И говорит Амур: «Отвечу прямо,
Тебе поможет лишь любовь твоя, —
Поверь, что помощь не нужна другая.
Такой души от первых дней Адама
Не видел мир, и если плачу я,
То и тебе скажу — пиши, рыдая».
Как отмечает В. Бибихин, «обновляющая любовь, которая у провансальцев еще казалась (хотя уже не была) только одной темой из многих возможных для человека и поэта, — ночные встречи, предрассветные расставания, клятвы в верности, муки покинутости предполагает ведь, что какая-то жизнь все-таки идет своим чередом, — теперь, пройдя через стильновистов с их „диктатом Амора“ и через Данте с небесным преображением его Беатриче, у Петрарки захватывает без остатка всего человека… Он не оставляет для себя почти никакой интимной жизни вне служения донне, служения славе, служения слову, которое буквально поглощало его с годами все больше — вплоть до последней минуты, заставшей его, согласно устойчивой легенде, над книгами и бумагами. Ему нет ни в чем готовой опоры; любовь, не благоразумная „любовь к богу“ или холодная „любовь к человеку“, а захватывающая влюбленность — единственный узел, на котором укреплена его душа»[104].
3. Неоплатоническая философия любви
Философские трактаты составляют содержание второго периода в развитии ренессансных теорий любви. Следует с самого начала отметить, что эти трактаты представляют большую ценность для развития философии Возрождения, для преодоления средневекового дуализма и обоснования близкого к материализму философского пантеизма, растворяющего дух в материи. Но кроме того эти трактаты имели и несомненно гуманистическое значение, в них шла речь о любви не только как об универсальной космической силе, но и как о естественном человеческом чувстве. Этот нравственно-психологический пафос наполнял философию любви гуманистическим смыслом. По-видимому, этим объясняется тот факт, что начиная с XV века трактаты о любви становятся центром внимания научной и художественной мысли, они широко обсуждаются и комментируются, а их темы воплощаются в картинах выдающихся художников эпохи.
Одним из первых философских сочинений о любви, как мы уже говорили выше, был трактат «Диалоги о любви» Лоренцо Пизано.

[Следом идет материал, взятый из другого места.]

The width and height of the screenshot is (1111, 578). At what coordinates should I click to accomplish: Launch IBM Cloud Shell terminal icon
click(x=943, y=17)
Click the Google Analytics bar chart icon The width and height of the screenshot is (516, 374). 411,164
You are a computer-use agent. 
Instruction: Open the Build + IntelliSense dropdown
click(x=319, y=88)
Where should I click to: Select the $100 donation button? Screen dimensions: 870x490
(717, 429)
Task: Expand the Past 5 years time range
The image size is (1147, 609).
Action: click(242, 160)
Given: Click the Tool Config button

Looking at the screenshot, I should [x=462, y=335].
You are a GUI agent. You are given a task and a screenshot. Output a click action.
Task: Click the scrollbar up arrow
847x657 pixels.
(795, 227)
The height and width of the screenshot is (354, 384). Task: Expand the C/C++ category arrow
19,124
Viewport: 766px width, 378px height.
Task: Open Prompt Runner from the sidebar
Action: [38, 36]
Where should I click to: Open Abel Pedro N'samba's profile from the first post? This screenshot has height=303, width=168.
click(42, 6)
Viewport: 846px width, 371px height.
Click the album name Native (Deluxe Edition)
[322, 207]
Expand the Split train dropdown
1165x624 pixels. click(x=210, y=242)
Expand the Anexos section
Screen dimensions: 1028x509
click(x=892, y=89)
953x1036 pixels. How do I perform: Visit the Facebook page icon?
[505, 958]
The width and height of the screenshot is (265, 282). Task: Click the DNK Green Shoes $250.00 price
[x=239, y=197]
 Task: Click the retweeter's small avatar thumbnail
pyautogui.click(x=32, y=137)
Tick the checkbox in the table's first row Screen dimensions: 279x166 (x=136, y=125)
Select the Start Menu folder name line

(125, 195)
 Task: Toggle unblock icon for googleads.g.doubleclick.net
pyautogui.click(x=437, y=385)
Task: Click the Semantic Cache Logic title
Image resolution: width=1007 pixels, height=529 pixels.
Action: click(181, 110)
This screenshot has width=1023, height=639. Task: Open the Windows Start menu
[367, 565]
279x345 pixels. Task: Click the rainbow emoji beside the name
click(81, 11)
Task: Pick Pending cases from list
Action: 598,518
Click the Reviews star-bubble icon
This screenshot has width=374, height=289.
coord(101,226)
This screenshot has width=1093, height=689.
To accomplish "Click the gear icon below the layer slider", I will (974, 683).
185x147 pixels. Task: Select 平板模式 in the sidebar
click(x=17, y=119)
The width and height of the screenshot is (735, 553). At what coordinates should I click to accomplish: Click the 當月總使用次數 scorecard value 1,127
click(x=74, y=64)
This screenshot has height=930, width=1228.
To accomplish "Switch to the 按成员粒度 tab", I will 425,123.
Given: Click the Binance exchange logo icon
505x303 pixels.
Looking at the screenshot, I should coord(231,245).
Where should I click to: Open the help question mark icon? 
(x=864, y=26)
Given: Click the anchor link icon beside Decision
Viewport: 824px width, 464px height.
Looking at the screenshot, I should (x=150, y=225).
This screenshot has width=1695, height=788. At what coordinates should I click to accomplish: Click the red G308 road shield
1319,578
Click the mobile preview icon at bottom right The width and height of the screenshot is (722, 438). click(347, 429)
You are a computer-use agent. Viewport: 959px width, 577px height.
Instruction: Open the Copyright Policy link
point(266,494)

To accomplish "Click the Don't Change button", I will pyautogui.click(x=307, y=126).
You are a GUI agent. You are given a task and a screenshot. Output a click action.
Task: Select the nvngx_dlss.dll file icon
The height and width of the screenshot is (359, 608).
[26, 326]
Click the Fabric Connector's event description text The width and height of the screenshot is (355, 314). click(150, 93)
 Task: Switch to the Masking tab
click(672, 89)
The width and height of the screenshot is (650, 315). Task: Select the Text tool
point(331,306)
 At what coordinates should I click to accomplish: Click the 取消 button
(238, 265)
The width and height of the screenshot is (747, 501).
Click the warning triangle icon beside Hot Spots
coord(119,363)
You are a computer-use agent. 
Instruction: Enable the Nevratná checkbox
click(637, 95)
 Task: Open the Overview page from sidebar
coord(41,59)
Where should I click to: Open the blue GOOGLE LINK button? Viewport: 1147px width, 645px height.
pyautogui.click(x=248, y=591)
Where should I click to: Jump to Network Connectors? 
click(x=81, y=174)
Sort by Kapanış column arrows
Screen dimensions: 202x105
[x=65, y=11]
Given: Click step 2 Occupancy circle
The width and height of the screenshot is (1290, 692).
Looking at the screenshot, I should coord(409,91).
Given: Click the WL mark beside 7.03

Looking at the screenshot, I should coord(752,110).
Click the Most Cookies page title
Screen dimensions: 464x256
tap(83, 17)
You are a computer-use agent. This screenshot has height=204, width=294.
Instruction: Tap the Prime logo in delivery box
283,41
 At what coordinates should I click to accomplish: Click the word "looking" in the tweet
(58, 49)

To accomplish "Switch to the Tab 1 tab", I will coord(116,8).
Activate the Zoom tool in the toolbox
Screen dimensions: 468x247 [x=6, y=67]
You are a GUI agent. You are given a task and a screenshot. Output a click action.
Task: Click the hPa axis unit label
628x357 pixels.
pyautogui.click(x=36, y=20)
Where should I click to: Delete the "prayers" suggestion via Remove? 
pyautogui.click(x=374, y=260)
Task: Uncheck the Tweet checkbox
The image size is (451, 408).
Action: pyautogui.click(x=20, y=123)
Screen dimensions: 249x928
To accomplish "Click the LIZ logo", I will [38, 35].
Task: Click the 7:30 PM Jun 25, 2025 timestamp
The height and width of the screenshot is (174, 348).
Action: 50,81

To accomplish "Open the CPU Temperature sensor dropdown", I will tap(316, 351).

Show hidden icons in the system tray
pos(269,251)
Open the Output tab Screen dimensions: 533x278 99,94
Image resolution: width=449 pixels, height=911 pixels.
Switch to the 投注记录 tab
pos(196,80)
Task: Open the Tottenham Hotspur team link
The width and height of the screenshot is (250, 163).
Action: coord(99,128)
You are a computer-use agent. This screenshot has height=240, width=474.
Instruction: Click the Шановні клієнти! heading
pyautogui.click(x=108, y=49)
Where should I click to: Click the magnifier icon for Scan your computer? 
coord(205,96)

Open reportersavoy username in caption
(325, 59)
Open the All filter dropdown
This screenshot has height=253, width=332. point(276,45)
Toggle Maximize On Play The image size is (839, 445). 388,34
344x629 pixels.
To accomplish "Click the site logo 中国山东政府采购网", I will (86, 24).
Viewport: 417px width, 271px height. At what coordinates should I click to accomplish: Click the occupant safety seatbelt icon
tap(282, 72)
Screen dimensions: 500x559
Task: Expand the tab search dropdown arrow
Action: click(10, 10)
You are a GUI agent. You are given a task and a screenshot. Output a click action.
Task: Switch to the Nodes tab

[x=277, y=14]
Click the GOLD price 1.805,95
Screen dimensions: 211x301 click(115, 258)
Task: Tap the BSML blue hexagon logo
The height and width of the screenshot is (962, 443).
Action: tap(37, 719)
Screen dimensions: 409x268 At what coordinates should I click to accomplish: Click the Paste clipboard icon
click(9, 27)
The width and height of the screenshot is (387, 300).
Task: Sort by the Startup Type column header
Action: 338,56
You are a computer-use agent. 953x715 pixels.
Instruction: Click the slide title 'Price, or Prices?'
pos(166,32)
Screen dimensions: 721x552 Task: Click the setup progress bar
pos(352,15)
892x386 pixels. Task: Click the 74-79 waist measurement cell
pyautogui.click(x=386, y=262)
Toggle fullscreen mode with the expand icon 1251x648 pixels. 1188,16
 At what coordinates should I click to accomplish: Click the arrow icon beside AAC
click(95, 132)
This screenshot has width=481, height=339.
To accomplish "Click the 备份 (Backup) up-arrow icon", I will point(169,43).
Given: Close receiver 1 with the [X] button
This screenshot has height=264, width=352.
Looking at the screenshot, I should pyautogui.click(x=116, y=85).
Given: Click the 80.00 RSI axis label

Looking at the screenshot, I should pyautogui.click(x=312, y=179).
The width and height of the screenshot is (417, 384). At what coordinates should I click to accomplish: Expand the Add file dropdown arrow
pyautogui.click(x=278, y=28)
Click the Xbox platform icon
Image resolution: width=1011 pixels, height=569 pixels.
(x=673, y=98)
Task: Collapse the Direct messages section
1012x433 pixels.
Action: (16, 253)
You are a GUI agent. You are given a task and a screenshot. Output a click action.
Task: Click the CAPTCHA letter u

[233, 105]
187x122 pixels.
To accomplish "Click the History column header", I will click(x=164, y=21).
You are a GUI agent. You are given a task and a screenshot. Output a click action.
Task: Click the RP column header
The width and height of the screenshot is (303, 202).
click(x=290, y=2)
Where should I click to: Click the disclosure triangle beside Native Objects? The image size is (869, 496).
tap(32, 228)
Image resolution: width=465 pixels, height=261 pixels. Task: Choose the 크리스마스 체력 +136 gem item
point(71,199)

Этот трактат представляет особый интерес прежде всего как сочинение, которое носит переходный характер между старым, средневековым, и новым, ренессансным мышлением. С одной стороны, нельзя не видеть в этом трактате продолжение средневековой схоластической традиции. Пизано считает, что источником всякой любви является бог, что любовь представляет собой единство любящих, отказ от своекорыстия и чувственных, телесных желаний и т. д. Подобного рода рассуждения можно найти в любом схоластическом сочинении, где идет речь о почитании бога и божественной любви.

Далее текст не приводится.